Monthly Archives: December 2014

Mini review

17 Wednesday Dec 2014

Posted by The Bride in Uncategorized

≈ 4 Comments

Things I have not done since I started the PhD:

1. Crafty stuff with the kids. I had grand hopes of being super-involved due to work flexibility. Ha! My schedule got so out of control, I could barely manage an extra 45 minutes with them. I mentioned this to one of the mums at the kindy and she said: “Oh don’t worry, I don’t work and I don’t do crafty stuff. To be honest, it’s quite boring.” Feel better.

2. Exercised: I was sure I’d lose a tonne of weight because surely I could get an hour in every day. Ha again! I ended up not even completing the yoga class I signed up for, which frankly, I didn’t miss once when I was working.
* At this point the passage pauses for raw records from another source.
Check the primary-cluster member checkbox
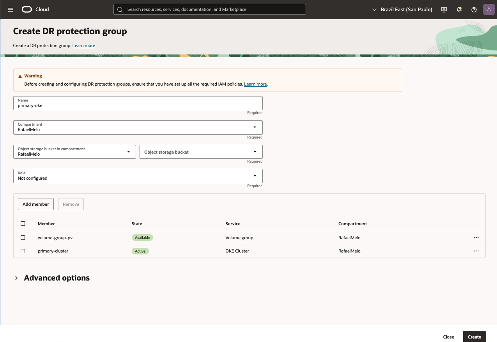Viewport: 497px width, 342px height. point(23,251)
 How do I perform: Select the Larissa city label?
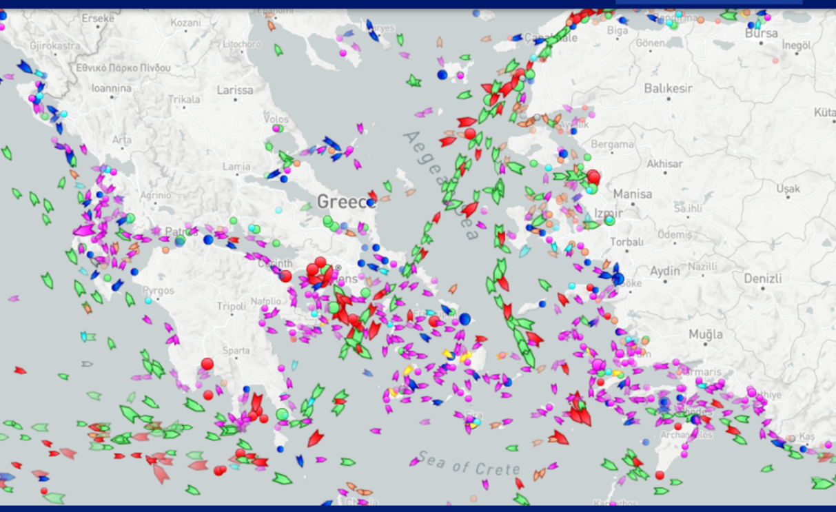point(235,90)
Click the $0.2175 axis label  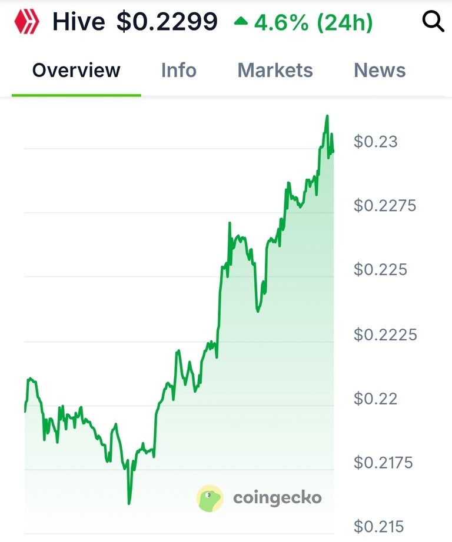(383, 463)
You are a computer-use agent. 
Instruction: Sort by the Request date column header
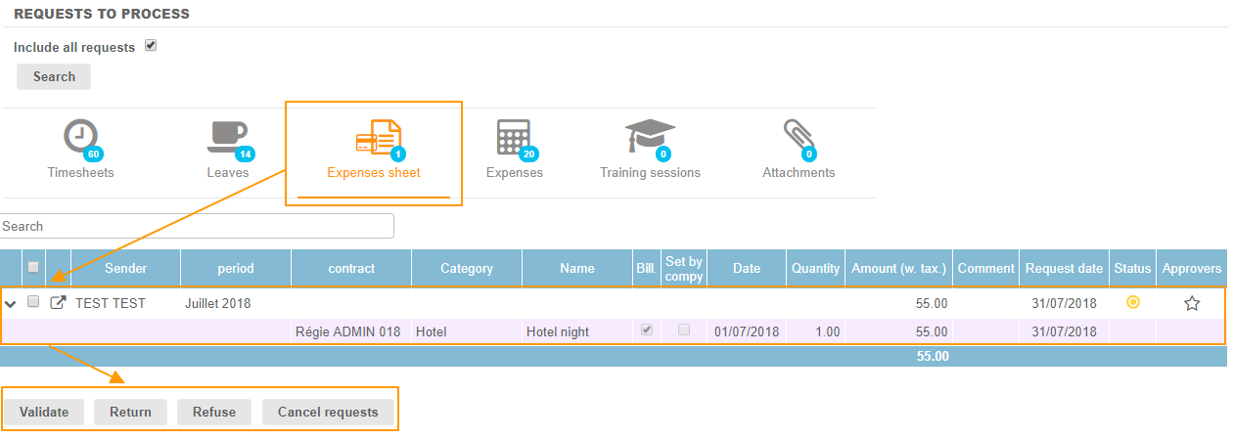[1063, 268]
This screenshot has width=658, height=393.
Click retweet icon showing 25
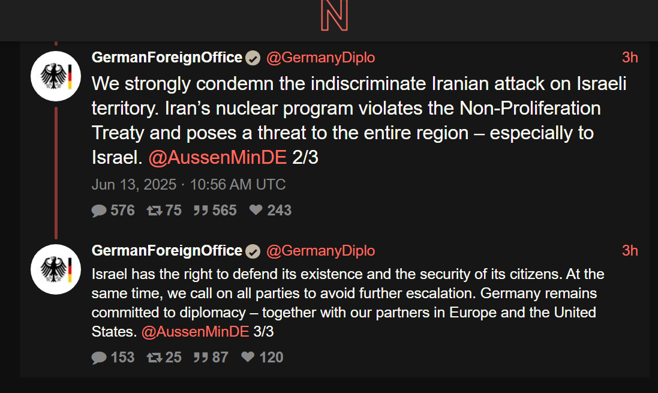(x=154, y=358)
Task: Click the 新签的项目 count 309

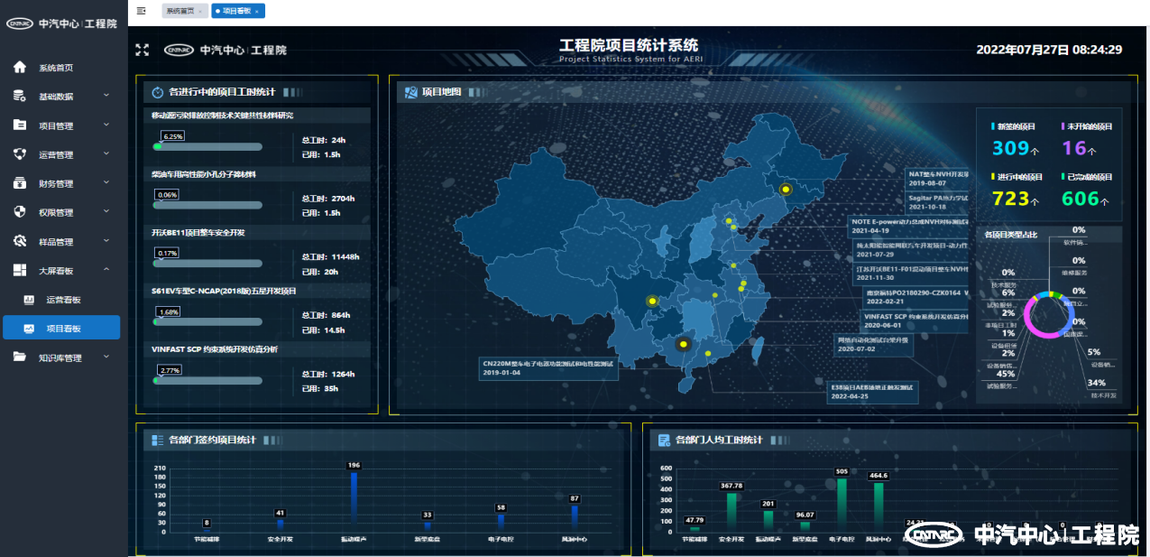Action: [1010, 148]
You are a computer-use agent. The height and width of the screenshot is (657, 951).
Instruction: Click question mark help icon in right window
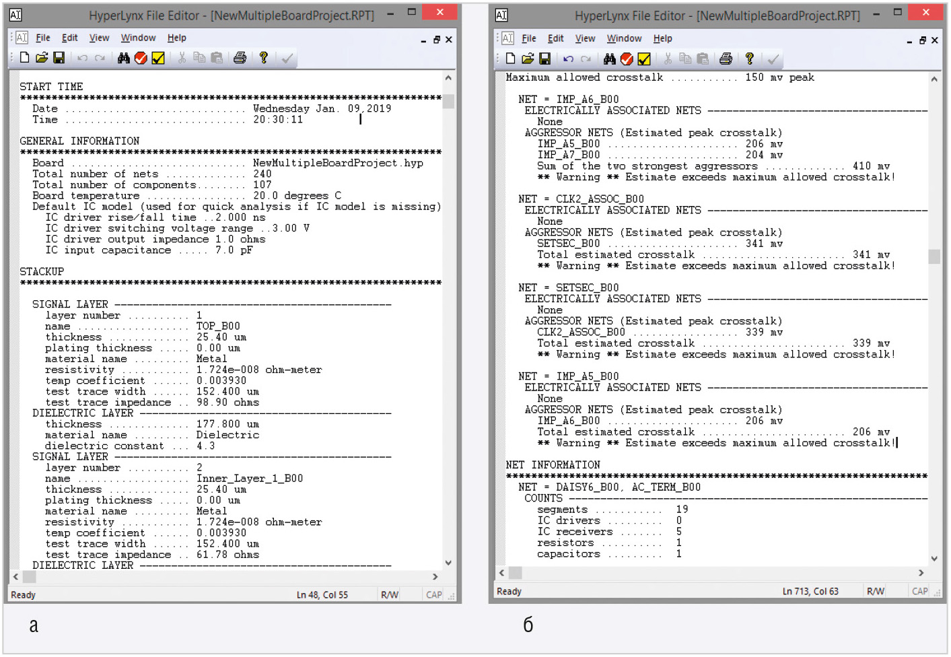click(749, 59)
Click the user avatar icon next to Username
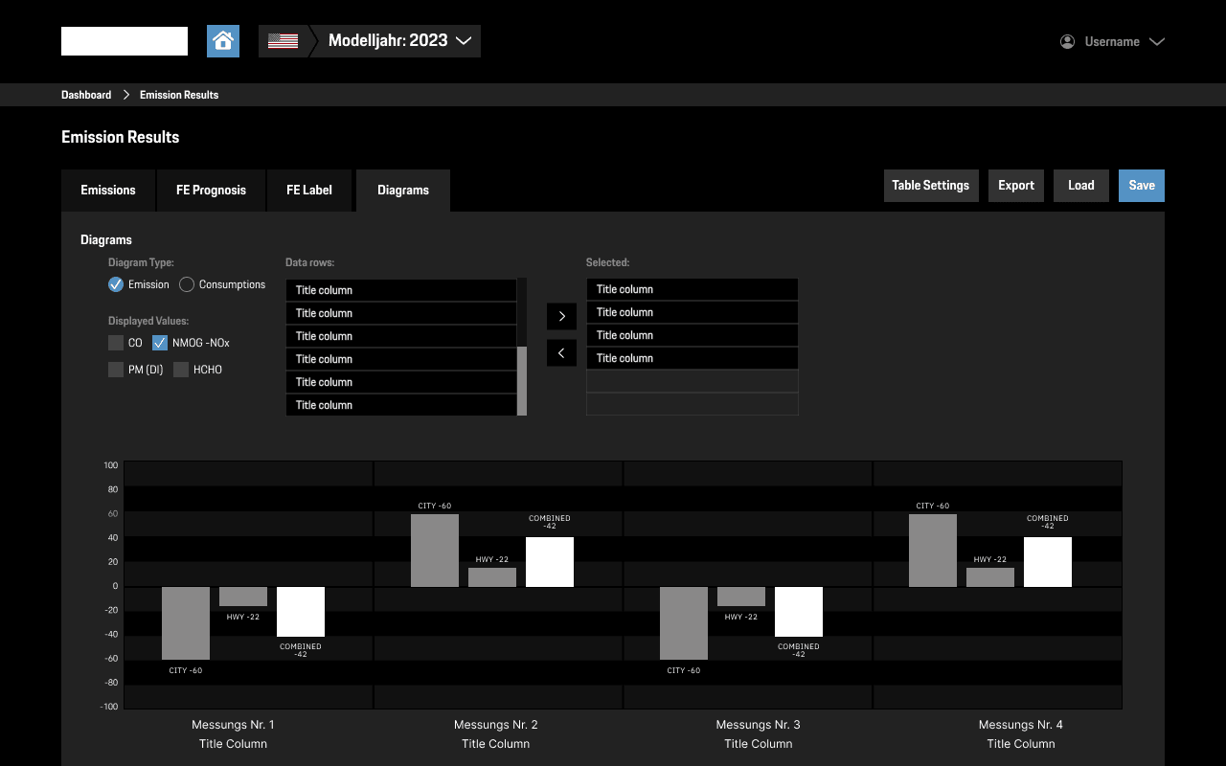This screenshot has height=766, width=1226. 1066,41
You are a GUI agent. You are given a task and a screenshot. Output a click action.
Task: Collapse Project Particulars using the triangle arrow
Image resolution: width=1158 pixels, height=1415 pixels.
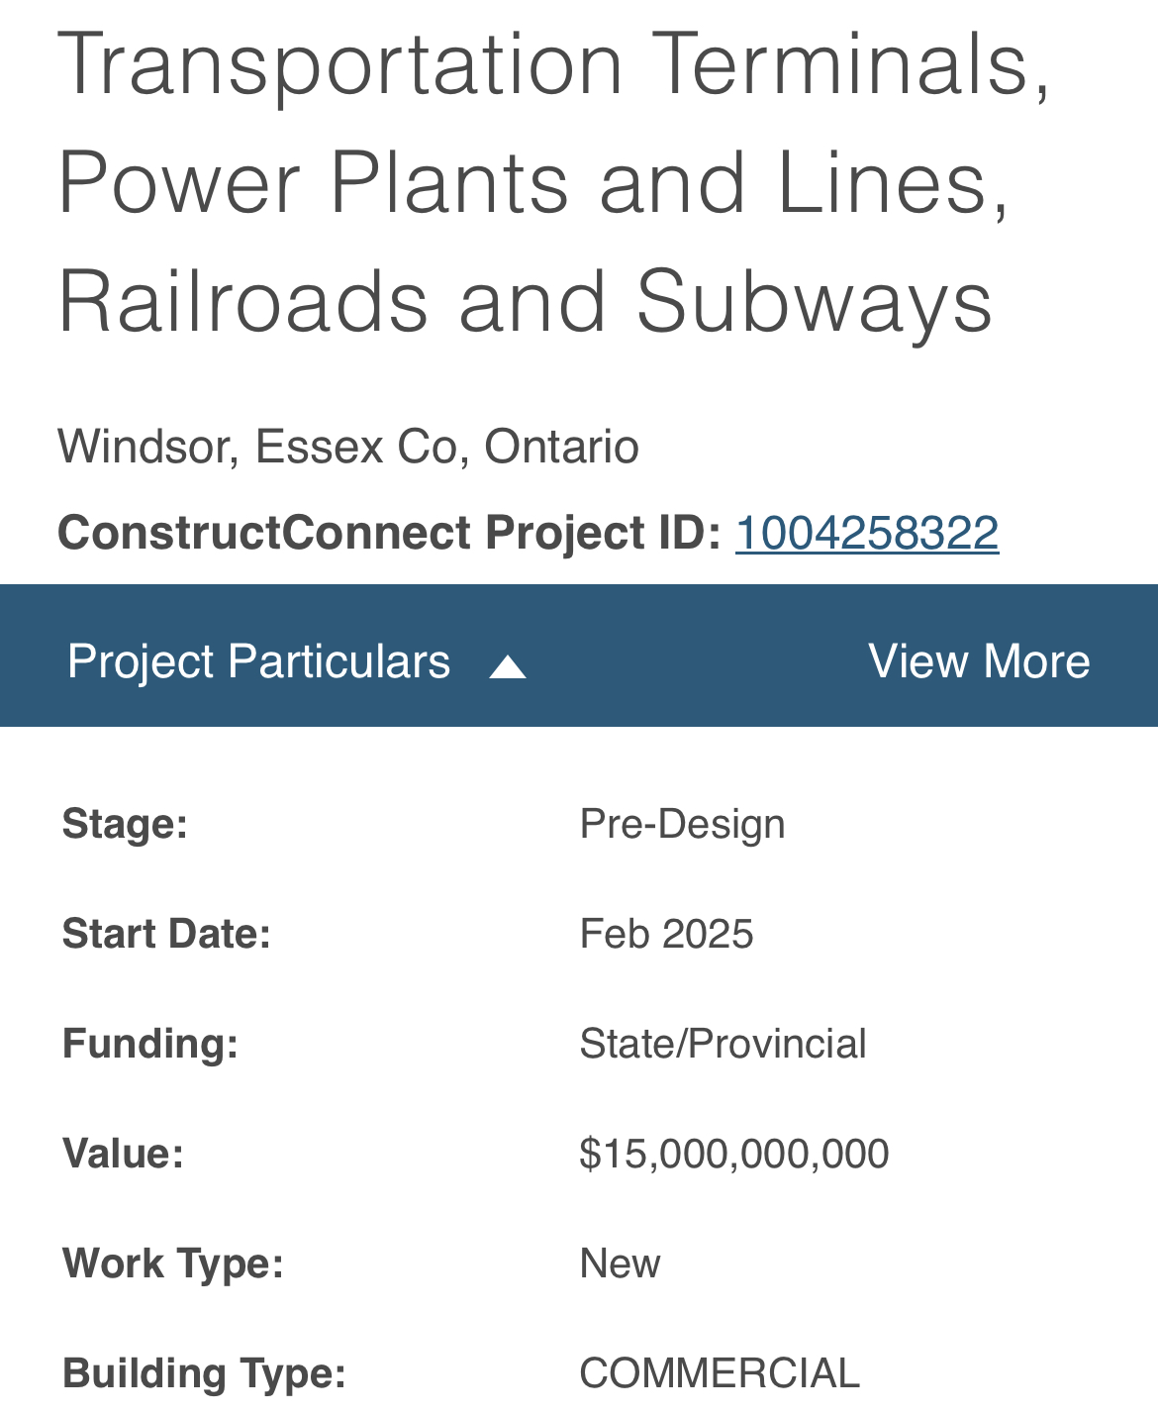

3. Read a lot on my topic: This is the biggest irony. I have not even been able to properly work on the thing I’m supposed to be researching. Because I loaded up on coursework and had a tutorial to take. Gahhhh

Things I have done:

1. Read a lot about French feminism and developed a love of Luce Irigaray even though I don’t agree with her final position on the question of difference.

2. Bonded with fellow students who I think don’t think I’m the boringest aunty around.

3. Dropped Benji to school a fair bit and developed relationship with teachers, other mums, hosted play dates, etc.

4. Written a paper, which might be of some use.

5. Completed a semester of being a tutor and impersonating being a teacher who knows what she’s doing. I have some ideas how I might do better next semester.

6. Seen a very good counsellor.

Normally, this would be the time to take stock of the year etc. But frankly, I can’t be arsed to get into it in detail. It’s been a crazy year, and frankly, the part of it when I wasn’t in the PhD programme seems like another life. My marriage has been a rollercoaster, and its still a work in progress though I don’t have much patience about working on it anymore. The breakthrough is that we have an underlying bedrock of love or affection or whatchamacallit that counts for something and are communicating a wee bit better after the fact if not pre-emptively. Lost interest in certain old friends – I used to feel bad about these relationships drifting and now that I’m going to see them, I realise I don’t care if I do or don’t, though seeing them might change that. Honestly, a part of me is done agonising, if that’s possible with me. I feel like I should just bludgeon chaotically on and not feel too bad about having not thought things through.

Normally, I’d have some existential goal for the coming year. But I’m very clear what I want:

1. To present a paper at at least one conference.

2. To catch up on all the reading I haven’t been able to do.

3. To be a better teacher. Though I don’t care tooo much about this.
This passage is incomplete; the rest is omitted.